My uncle was thorough, making me handle the shotgun without any shells at first, then taking me to a friends farm and letting me shoot my gun at a stationary target, loaded with two shotgun shells to be exact. I was so nervous about shooting my gun that I almost had my mother call him and tell him I wasn’t ready, but thankfully I did not. Finally, he planned a rabbit hunt on some railroad tracks that ran throughout the small town I grew up in, and exited town where we were allowed to hunt. I was very excited to go out on an actual hunt with my uncle and dad, but I also had a sense of calm because my uncle had prepared me for the responsibilities of hunting and handling a weapon.
The hunt started on a Saturday morning in early fall. The weather was perfect, chilly with clear skies. The leaves were just at the end of their fall colors, and were starting to fall from the limbs and branches of the trees and brush that blanketed both sides of the railroad tracks. We parked his 1978 Chevy truck along side of the road and proceeded to get our guns and hunter orange vests out of the back, and walked down the road towards the tracks.
As I walked along the edge of the road a lump developed in my throat. It was not a nervous feeling, but one of excitement and wonder, for I was about to have a chance to take my first rabbit alongside my best friend, my dad, and the man who always treated me as his own, my uncle.
As we approached the railroad crossing my dad looked at me and asked if I was ready, and I responded with a resounding, “Yes!” To this day I can see the smile on his face, as if he was so proud of me. Upon entering the railroad crossing, my uncle instructed me to put two shells in the gun and to place one in the chamber. That is one rule I had to follow, never place more than 2 shells in the gun. This was his way of making sure that I took my time and aimed properly, even though my gun held 5 shells. I slammed the action down then back up again to position the round into the chamber, and now I was ready to hunt.
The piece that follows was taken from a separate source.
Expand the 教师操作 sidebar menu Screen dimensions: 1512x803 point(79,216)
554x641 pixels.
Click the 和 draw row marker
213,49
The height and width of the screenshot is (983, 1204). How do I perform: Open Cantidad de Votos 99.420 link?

My dad and my uncle went down off the side of the tracks into the brush to act as dog for me. They walked through the thickest briar patches they could find and kicked every brush pile the railroad company had made from trimming trees along the tracks. As we worked our way down the tracks, my uncle yelled at me, “Don’t worry Tone, we will get a shot”. He must have been reading my mind, because I was just thinking that today would not be my day, or so I thought. “There he goes” bellowed out across the tracks from my uncle.
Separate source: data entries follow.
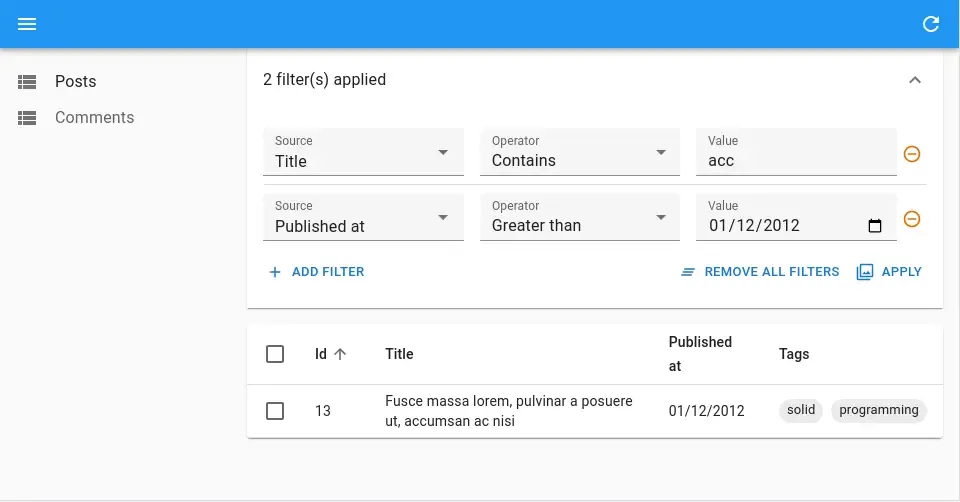Click the Value field containing acc
960x502 pixels.
coord(795,161)
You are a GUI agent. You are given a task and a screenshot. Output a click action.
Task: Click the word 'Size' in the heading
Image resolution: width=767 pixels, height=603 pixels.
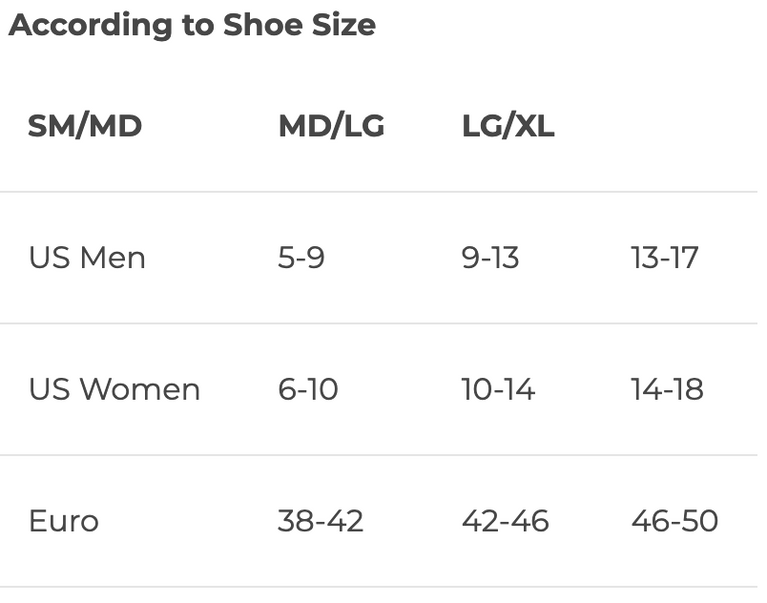344,24
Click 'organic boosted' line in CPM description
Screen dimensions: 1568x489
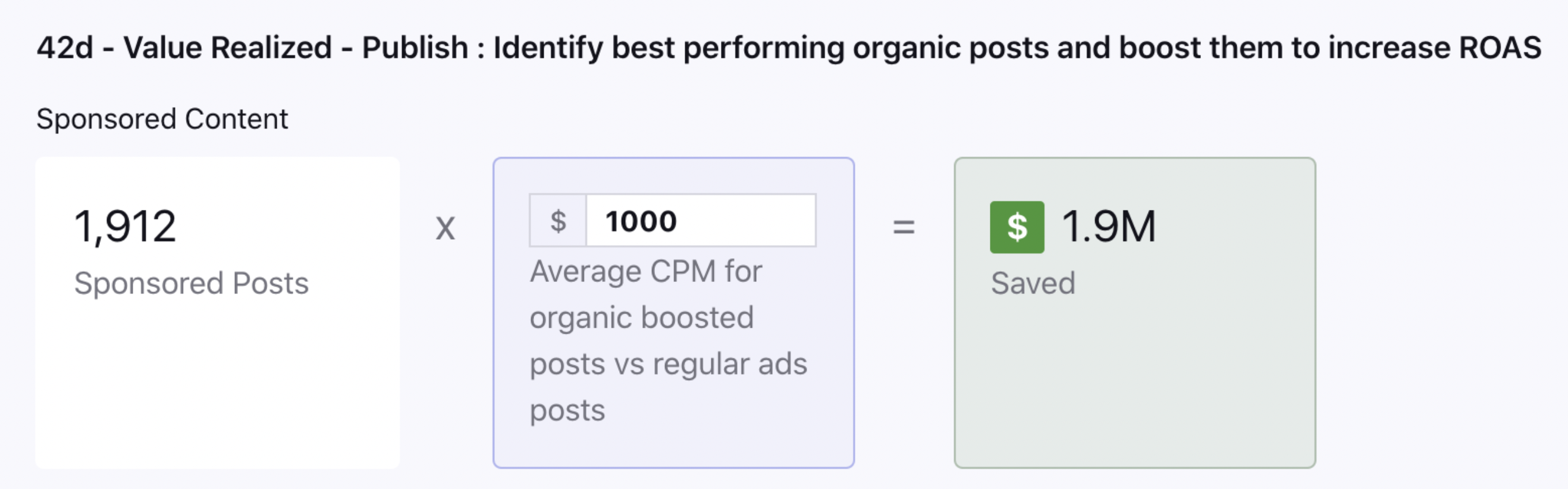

The rabbit bound up the side of the tracks 10 feet in front of me, then abruptly turned and ran straight away from me. I shouldered my gun, lowered my head down and put the front bead of my shotgun in between the ears of the rabbit. I pulled the trigger, and I must have closed my eyes, because I had no idea if I had hit or missed the rabbit. Immediately I asked, “Did I get him”? My ears were still ringing when I heard my uncle say “Yep, you got him!” I didn’t believe him. I couldn’t see the rabbit, it had rolled down the bank along the side of the tracks.
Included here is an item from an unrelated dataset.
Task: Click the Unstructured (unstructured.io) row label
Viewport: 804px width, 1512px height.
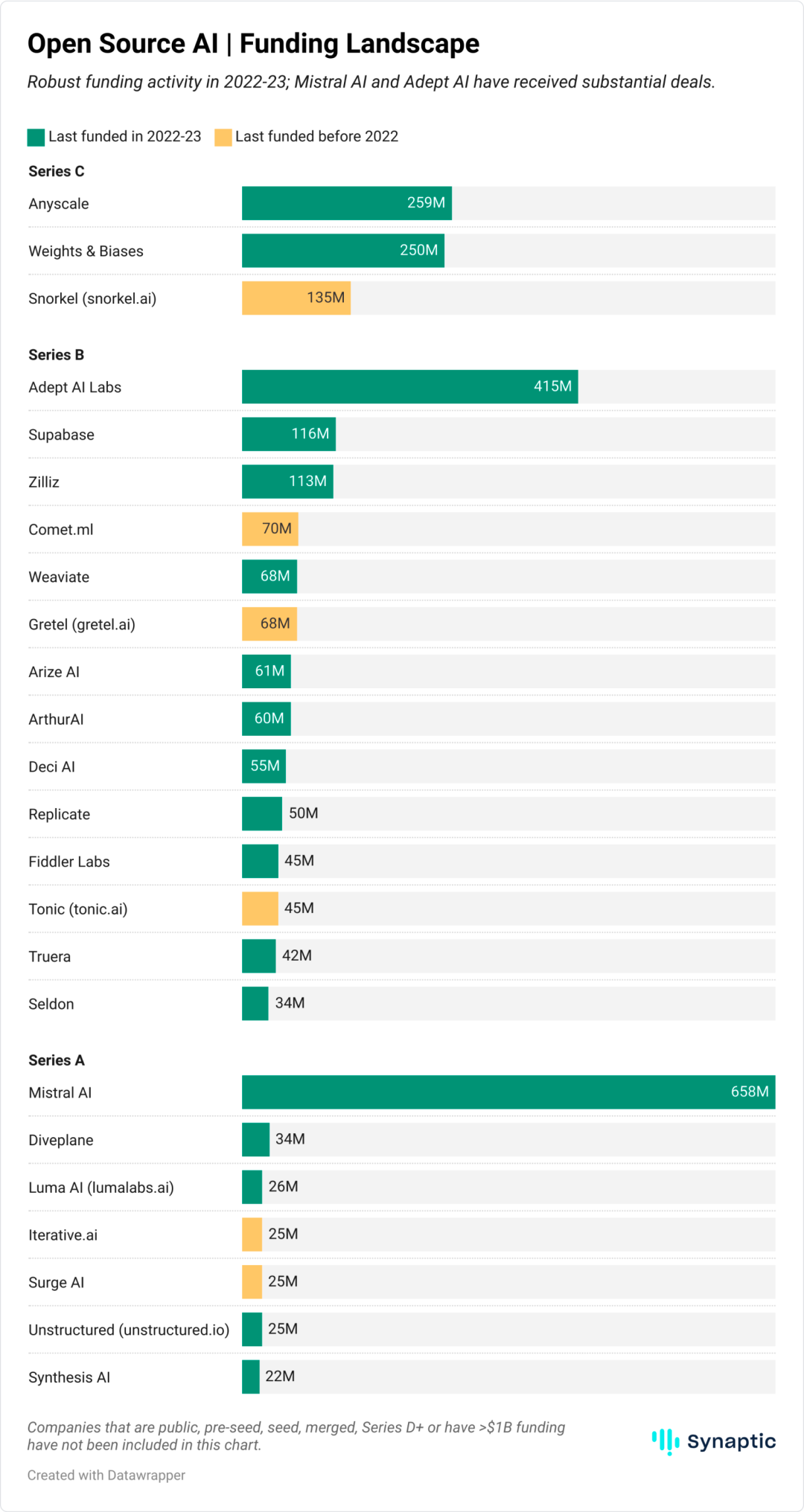Action: click(x=129, y=1330)
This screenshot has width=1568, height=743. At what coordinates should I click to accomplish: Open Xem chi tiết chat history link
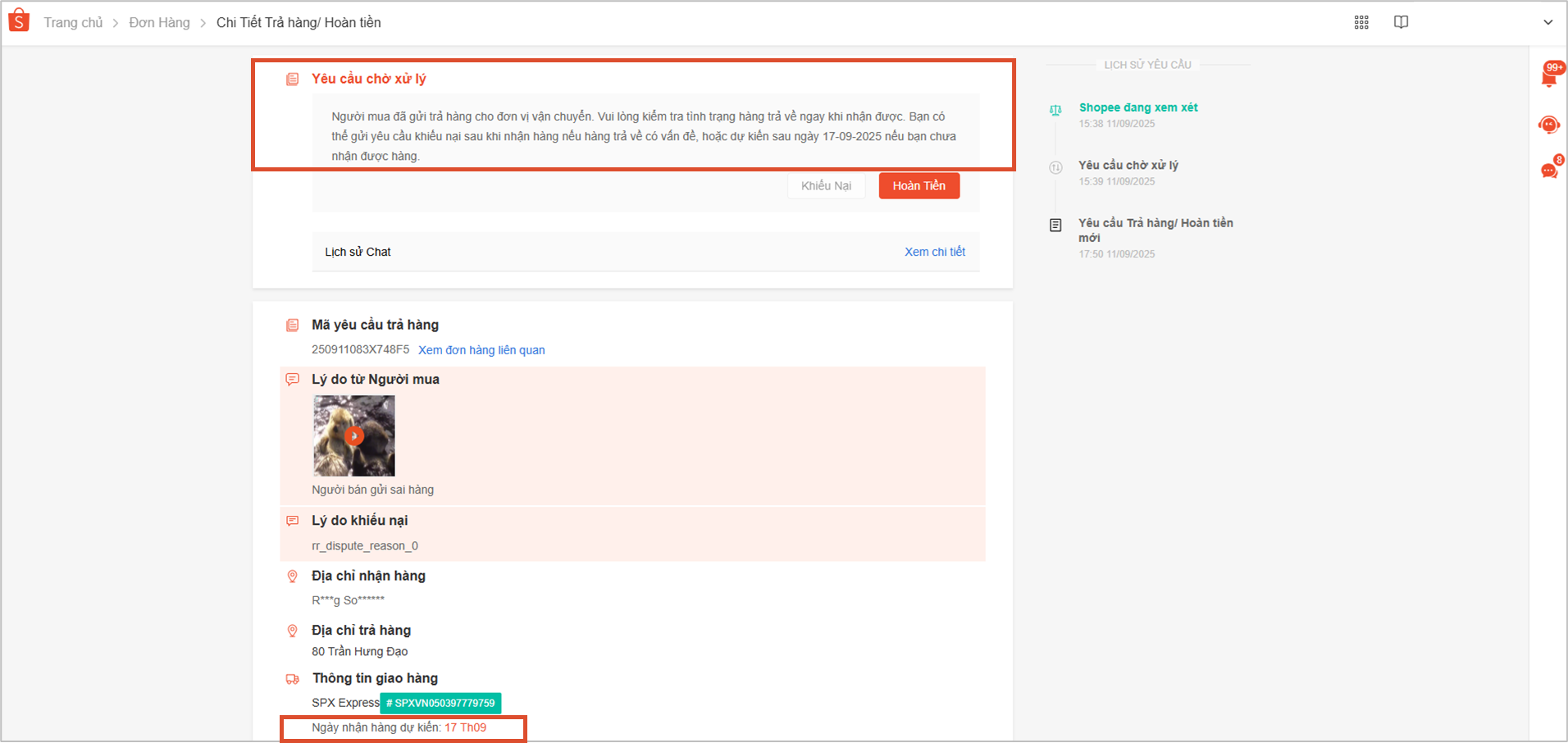click(x=934, y=252)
I was so happy. My first shot at an animal and I got it. As we walked up on the rabbit, I remember looking at my dad and uncle, looking for approval. They both had the biggest smiles on their faces that any man could have. They were so proud of me. That was it, I was hooked for life.
The sport and tradition of hunting has filled me with memories that I dearly cherish, and hope to have many more happy memories in the future. Thank you for teaching me this great tradition we have the privilege of doing Uncle Steve.